>> Start Entries

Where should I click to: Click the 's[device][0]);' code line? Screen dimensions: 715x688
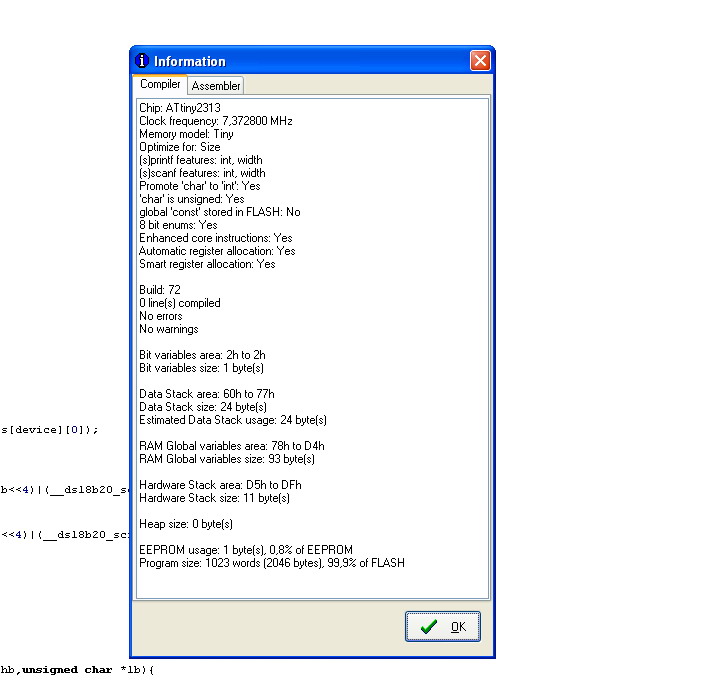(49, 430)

>> End Entries
>> Start Entries

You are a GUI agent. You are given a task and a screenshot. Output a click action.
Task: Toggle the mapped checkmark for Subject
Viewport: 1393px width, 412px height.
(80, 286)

>> End Entries

:: Task description ::
Count the lines of the items above that contain the string "click", treating uppercase and lowercase letters as distinct. Reply with the number alone.

:: Task result ::
2